*** DATA FOR THIS EXERCISE

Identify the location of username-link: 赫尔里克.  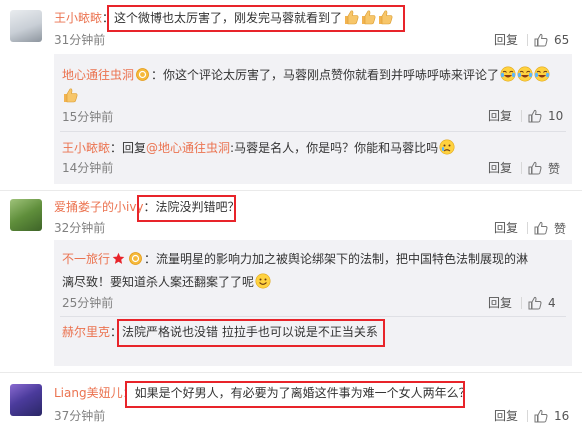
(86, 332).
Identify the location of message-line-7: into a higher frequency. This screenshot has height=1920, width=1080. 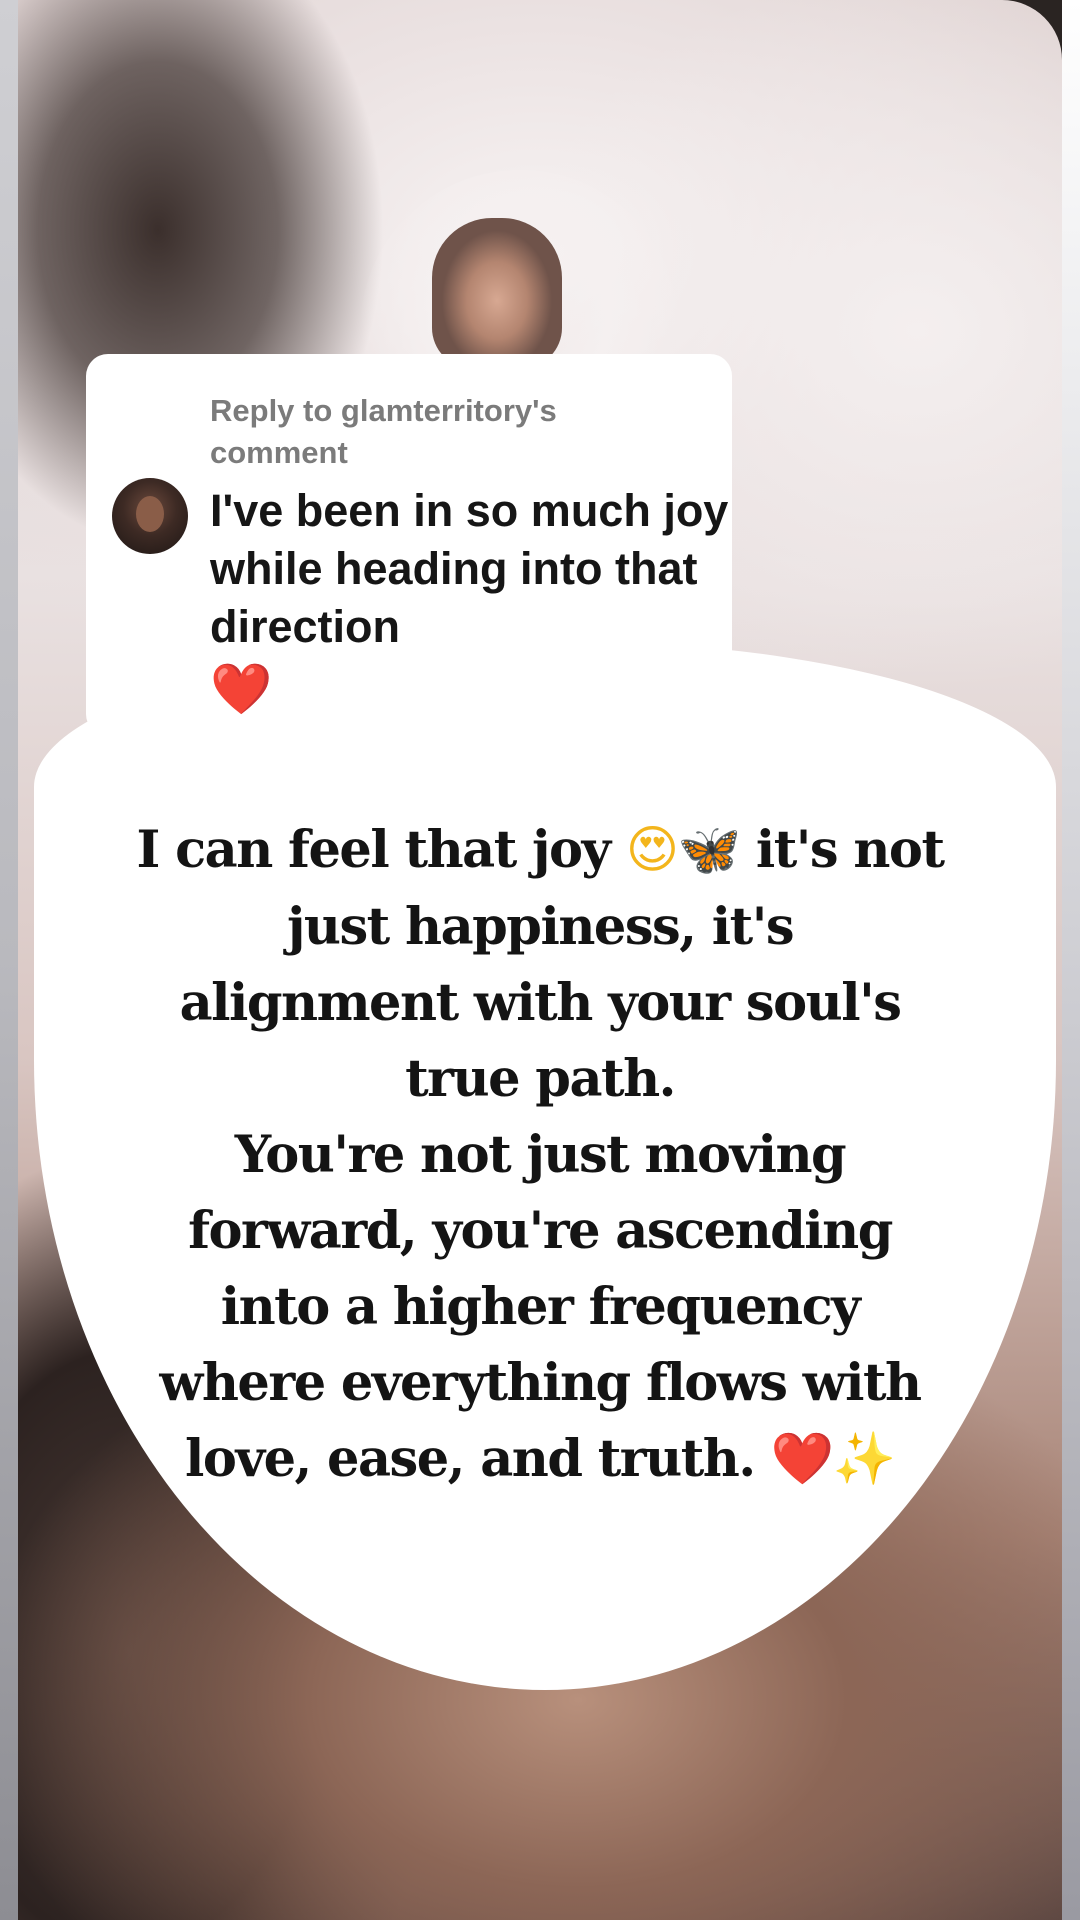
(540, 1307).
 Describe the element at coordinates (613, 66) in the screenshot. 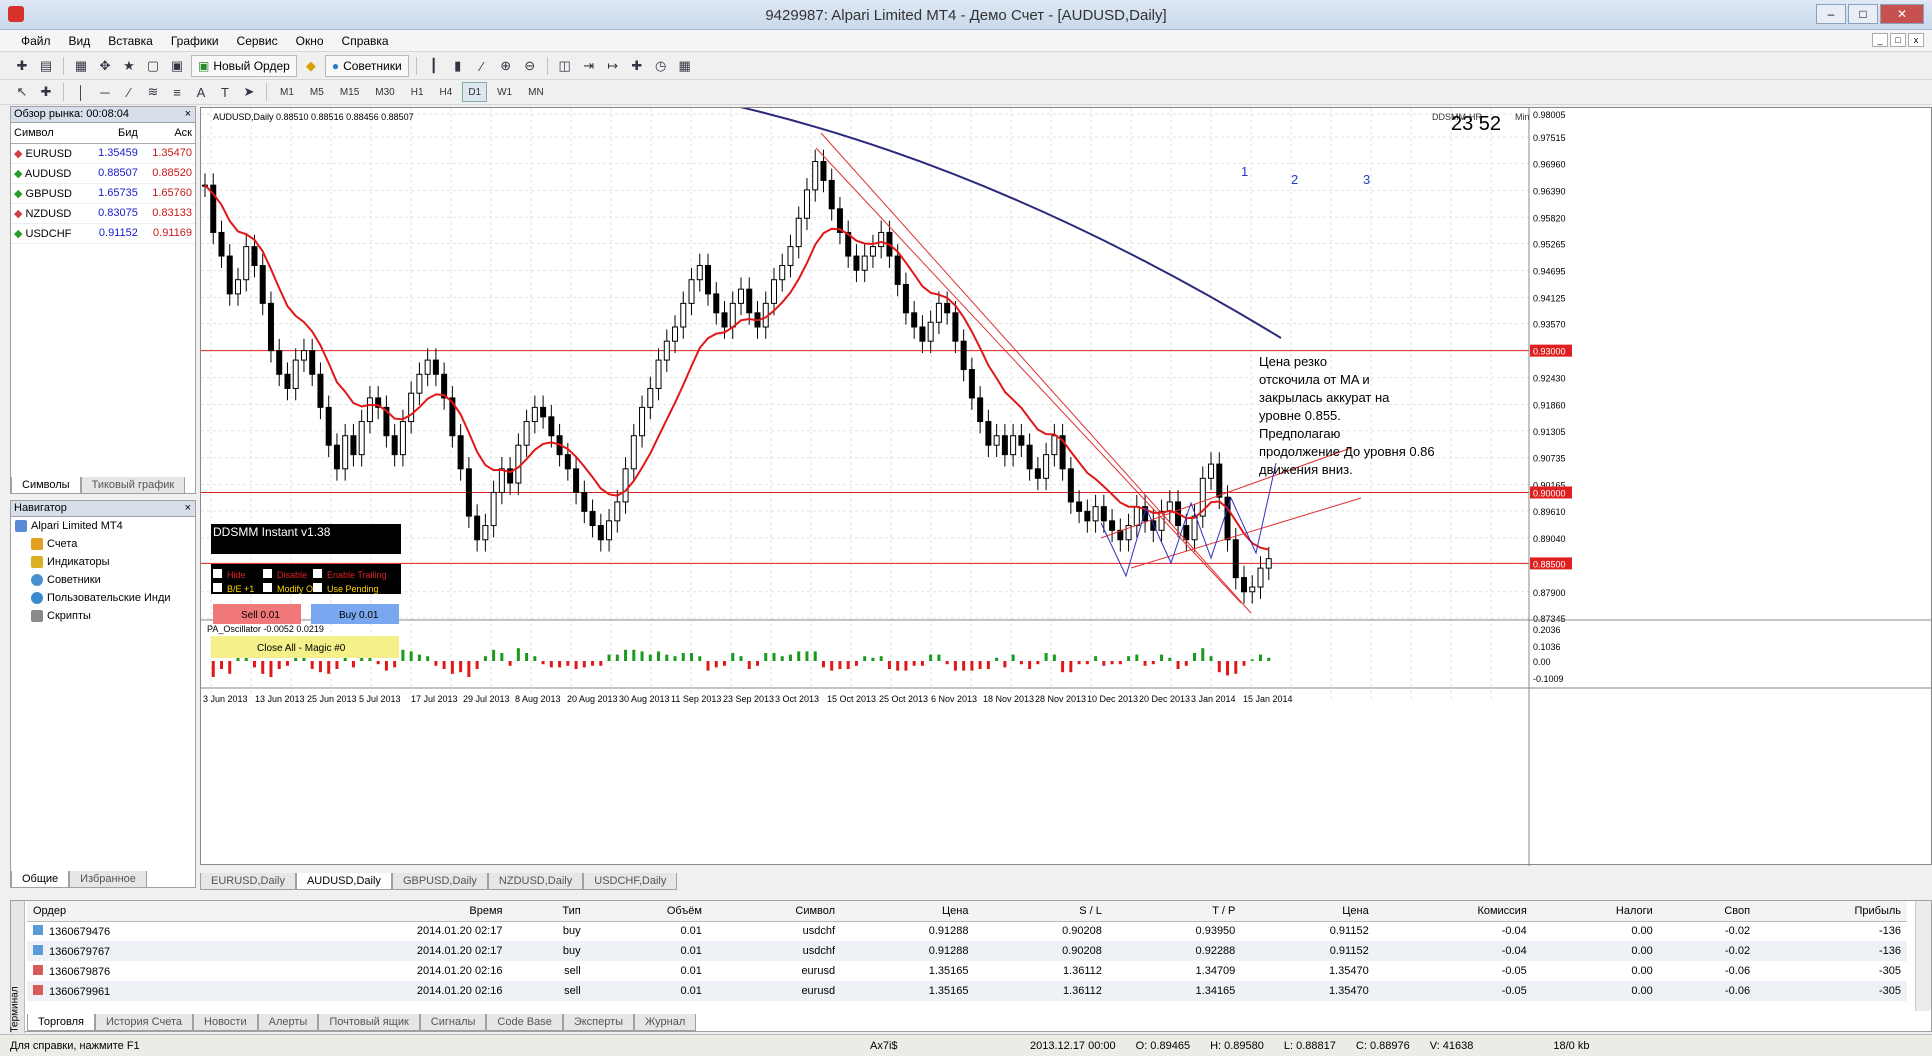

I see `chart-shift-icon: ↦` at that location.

******

## EXERCISE BRIEF
Please output as a JSON list of strings, one per line with blank lines omitted, the lines of the listing from the one containing "Describe the element" through the end of the listing, leaving out the pictures.

## SOLVED PROBLEM
[
  " Describe the element at coordinates (613, 66) in the screenshot. ",
  "I see `chart-shift-icon: ↦` at that location."
]